赤ちゃんというのはそういうものだからと返すサンヒョン。

ソヨンに電話してきた女性が刑事課に連絡。ソヨンの情報を渡す。
赤ちゃんは夫の子供として育てるつもりだと警察に語っている。

ソヨンはサンヒョンたちに、生まれなきゃ良かったと言われ赤ちゃんを奪われそうになり、抵抗して相手を殺した。今その人の奥さんが赤ちゃんを探してると告白。
しかし二人はソヨンが納得する相手を見つけてやろうと改めて決意した。

次の夫婦と面会。

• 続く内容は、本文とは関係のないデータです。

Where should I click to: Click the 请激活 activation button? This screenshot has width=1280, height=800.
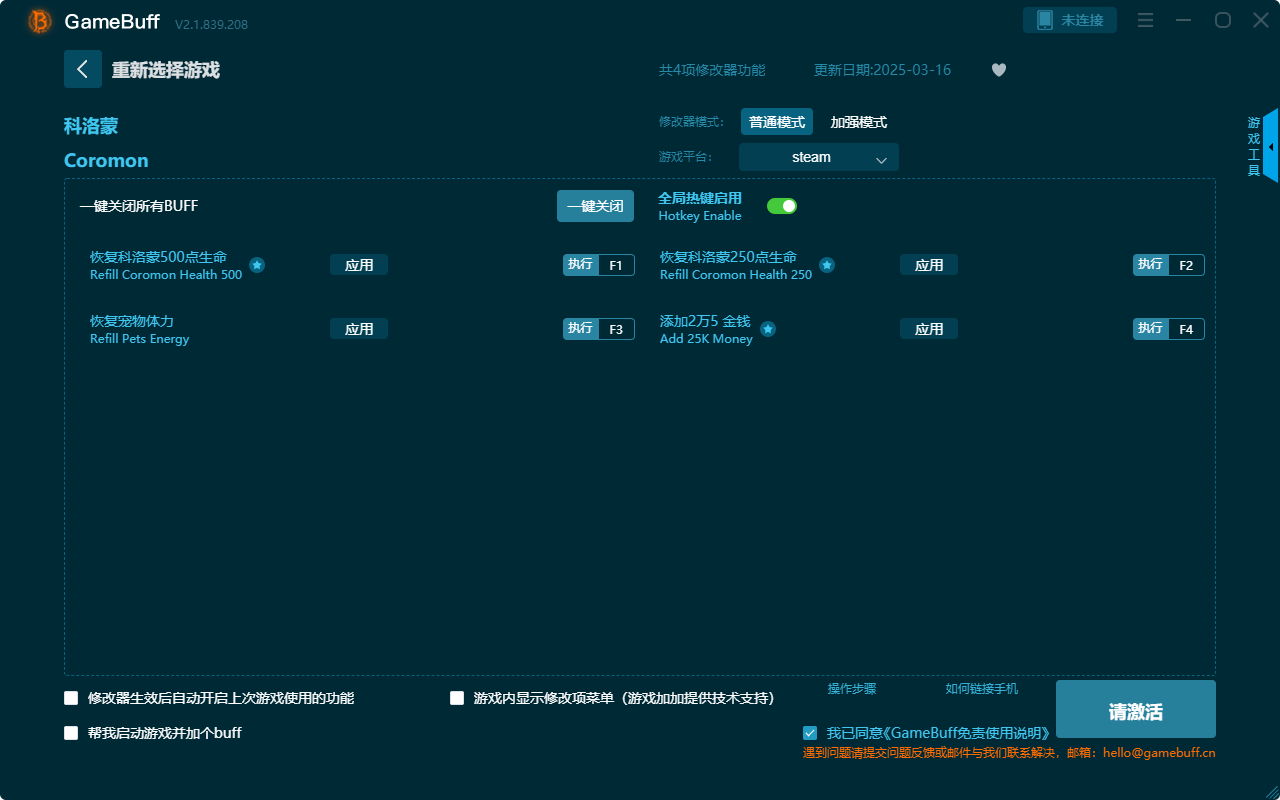[1135, 708]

真摯な態度、赤ちゃんに優しい。
ソヨンが会うのは最後にしてほしいと言われるとソヨンは黙る。
一旦解散したあと一行は遊園地へ。
ドンスはソヨンと二人になったとき、赤ちゃんは俺たちで育ててもいいと話す。
しかしソヨンは、赤ちゃんを捨てた身だし殺人犯の娘にしたくないと語る。

それを聞いていた警察は、一番赤ちゃんを売りたいのは私たちのようだとついに気づく。
スジンはソヨンに、売りに行かず自首しても良いと提案。現場を抑えることを諦めてもいいと考えた。

その間サンヒョンとドンスは話し合う。
ソヨンは今警察に会っているはずだ、俺たちを売るだろう。
赤ちゃんを連れてソヨンを置き去りにした。

翌日、ドンスだけでもう一度夫婦に会う。
サンヒョンは途中で知人と会い別れた。
その現場に警察が踏み込みドンスは逮捕。
サンヒョンはそのまま行方知れず。

数年後。
赤ちゃんはスジンが引き取って育てていた。夫も子どもに愛情をそそいでいる。
ソヨンにも会いにこないかと手紙を書いた。
アルバイトで暮らしている様子のソヨン。あのときの一行の写真をいつも見ている。
その様子を同じ写真を持った男が影から見ていた。


ミル麺(ミルミョン)……冷麺の蕎麦粉が手に入らなかった朝鮮戦争中小麦粉で作られたのが始まりと言われる。釜山市内では冷麺店よりミル麺店のほうが多い。黄色味があって弾力のある硬めの麺。冷麺に牛肉が多いのに対しミル麺は豚肉が多く、水キムチは入れない。出汁スープが付いてくる。